Uygulanabilir ama iki problemimiz olur.
Birincisi, dört günlük bir çay yapımı sürecinde meyvelerin dekompoze olup içerdikleri minerallerin suda çözünmüş mineral olarak çaya geçip geçmeyecekleri durumu,
İkincisi, mineraller arasındaki dengenin bozulup bozulmayacağı. Yapraklarda bulunan mineral oranlarının bir bitkinin yaşaması ve büyümesi için gereken mineral dengesine sahip olduğunu var saydığımızda, buna belirli bir mineralin yoğun olarak bulunduğu başka bir malzeme ilave ettiğimizde denge bozulur.
Yaptığımız her çayı tahlil edip, mineral dengesini yeniden sağlamak üzere aksiyon almak mümkün olmadığından riskli bir şey yapmış oluruz.
Buna şöyle bir örnek vereyim; normalde yapraklarla yapılacak bir çayda NPK dengesi 120 ppm, 50 ppm, 200 ppm olacak iken, yapılan müdahale ile durum 120 ppm, 50 ppm, 350 ppm durumuna döner ise dengesi bozulmuş bir çay ile beklediğimiz sonuçları alamayız.

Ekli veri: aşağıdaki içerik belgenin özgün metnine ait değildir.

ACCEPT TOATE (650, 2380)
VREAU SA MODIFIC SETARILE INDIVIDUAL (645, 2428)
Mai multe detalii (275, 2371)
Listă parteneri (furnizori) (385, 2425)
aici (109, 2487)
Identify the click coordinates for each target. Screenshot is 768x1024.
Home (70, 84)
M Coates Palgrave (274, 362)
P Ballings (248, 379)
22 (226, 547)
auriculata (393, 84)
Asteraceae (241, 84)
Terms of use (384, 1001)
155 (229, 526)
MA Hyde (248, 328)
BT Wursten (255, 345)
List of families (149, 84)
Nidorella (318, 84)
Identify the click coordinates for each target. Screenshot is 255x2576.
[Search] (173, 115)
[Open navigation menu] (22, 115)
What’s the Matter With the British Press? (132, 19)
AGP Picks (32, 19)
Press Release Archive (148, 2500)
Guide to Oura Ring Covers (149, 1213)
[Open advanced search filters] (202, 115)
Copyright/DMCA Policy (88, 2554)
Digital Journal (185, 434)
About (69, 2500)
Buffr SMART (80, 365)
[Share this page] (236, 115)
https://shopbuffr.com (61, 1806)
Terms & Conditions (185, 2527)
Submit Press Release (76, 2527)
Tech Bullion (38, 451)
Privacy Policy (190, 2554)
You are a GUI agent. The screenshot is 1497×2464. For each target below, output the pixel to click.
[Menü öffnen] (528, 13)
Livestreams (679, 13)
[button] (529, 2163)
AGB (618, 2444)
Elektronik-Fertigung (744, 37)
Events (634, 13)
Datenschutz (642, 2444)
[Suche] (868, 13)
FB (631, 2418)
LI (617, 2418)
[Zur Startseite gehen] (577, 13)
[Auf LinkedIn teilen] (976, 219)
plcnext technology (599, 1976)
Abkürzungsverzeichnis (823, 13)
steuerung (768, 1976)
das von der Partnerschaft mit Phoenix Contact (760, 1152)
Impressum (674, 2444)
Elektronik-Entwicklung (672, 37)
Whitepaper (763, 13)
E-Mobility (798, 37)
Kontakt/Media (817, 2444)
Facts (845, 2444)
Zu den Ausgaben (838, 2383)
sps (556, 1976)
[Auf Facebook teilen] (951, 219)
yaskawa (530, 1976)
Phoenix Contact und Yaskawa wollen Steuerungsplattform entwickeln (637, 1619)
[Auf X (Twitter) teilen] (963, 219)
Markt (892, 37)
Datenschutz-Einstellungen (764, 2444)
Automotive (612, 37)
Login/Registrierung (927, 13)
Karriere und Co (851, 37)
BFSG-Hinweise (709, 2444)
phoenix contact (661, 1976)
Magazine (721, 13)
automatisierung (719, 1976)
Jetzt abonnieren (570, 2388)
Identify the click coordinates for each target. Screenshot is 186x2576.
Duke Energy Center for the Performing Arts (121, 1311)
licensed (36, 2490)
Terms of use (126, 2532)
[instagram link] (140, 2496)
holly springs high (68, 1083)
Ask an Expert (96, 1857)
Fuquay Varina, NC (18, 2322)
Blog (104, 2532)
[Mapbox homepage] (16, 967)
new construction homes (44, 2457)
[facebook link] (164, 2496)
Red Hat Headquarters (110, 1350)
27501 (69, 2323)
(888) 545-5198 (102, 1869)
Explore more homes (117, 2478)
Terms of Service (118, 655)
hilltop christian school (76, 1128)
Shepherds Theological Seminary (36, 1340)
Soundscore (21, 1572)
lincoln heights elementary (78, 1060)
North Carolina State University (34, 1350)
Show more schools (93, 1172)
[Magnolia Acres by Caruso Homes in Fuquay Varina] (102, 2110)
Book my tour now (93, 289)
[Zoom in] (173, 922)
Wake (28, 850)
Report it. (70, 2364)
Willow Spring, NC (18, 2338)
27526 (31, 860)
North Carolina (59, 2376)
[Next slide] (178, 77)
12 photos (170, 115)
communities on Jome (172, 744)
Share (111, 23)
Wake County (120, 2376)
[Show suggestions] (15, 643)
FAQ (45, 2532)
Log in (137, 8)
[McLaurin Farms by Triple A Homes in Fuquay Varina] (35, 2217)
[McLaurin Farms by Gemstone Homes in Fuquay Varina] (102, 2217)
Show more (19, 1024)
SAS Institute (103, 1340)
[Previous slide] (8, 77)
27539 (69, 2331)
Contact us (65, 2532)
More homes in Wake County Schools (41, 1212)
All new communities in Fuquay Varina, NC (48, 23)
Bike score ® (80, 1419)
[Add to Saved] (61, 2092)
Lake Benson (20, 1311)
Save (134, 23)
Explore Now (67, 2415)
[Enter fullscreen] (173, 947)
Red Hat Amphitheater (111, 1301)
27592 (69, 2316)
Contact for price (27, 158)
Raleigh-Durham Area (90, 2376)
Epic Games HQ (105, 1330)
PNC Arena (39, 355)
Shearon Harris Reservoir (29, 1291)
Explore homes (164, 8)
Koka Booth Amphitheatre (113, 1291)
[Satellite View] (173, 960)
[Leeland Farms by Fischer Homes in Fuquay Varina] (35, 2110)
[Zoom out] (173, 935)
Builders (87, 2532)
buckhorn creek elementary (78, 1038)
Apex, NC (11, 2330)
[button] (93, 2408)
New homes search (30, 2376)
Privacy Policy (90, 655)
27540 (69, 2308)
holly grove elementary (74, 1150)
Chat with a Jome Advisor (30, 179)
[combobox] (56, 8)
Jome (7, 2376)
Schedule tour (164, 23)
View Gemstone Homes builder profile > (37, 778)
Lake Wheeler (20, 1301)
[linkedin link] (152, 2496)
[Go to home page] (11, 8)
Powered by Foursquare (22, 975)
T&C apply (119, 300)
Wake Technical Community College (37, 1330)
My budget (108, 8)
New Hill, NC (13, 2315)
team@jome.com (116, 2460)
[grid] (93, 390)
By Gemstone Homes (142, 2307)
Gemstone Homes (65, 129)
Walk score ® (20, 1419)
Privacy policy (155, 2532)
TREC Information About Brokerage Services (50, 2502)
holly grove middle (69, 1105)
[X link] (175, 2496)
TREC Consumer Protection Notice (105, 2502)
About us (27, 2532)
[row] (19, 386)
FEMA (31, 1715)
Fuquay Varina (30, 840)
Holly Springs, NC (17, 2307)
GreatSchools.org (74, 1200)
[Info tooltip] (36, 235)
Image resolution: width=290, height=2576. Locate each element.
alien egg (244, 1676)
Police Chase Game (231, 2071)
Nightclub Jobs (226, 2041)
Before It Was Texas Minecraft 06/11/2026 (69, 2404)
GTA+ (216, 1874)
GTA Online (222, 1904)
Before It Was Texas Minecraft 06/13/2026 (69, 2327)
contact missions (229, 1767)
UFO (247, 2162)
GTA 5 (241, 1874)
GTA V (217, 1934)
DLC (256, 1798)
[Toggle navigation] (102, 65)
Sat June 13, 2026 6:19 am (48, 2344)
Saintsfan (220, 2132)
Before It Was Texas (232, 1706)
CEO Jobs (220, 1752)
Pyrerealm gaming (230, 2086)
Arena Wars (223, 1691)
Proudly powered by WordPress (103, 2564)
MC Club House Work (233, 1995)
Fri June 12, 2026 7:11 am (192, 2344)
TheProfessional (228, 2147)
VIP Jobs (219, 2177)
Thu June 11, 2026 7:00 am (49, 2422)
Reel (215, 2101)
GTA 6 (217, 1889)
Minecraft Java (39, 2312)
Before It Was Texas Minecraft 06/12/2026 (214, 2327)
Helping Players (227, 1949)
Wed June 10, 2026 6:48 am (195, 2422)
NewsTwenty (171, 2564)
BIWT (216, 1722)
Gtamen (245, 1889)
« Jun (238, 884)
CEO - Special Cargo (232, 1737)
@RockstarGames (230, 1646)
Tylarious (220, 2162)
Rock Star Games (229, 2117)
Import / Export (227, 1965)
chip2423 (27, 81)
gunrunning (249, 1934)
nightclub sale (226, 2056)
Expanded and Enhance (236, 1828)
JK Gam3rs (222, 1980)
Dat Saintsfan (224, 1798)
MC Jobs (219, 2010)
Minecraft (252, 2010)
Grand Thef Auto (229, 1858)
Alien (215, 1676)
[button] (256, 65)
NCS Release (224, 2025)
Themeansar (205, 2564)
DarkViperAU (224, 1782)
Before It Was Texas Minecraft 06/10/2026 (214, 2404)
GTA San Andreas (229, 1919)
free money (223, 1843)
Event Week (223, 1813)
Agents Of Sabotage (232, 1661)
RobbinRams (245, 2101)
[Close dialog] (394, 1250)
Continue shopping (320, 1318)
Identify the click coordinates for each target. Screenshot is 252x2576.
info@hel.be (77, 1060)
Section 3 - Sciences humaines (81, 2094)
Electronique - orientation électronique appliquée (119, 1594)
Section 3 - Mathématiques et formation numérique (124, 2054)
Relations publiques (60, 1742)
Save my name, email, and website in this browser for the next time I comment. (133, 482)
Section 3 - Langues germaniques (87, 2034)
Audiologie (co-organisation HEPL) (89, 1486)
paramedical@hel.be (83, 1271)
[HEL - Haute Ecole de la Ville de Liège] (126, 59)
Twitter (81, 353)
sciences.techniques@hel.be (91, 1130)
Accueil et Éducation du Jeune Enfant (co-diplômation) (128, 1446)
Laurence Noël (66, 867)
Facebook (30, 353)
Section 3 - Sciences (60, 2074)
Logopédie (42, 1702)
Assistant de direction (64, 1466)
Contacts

İrfan çayı yapımının kritik noktası da bu. Bu çay ile mineral içeren muhtelif organik malzemeleri bir araya getirip bunlardaki minerallerin çaya geçmesini sağlamaya çalışıyor değiliz. Bunu da yapmak mümkün ama bu durumda elde ettiğimiz şeyin içeriğine hakim olamayız.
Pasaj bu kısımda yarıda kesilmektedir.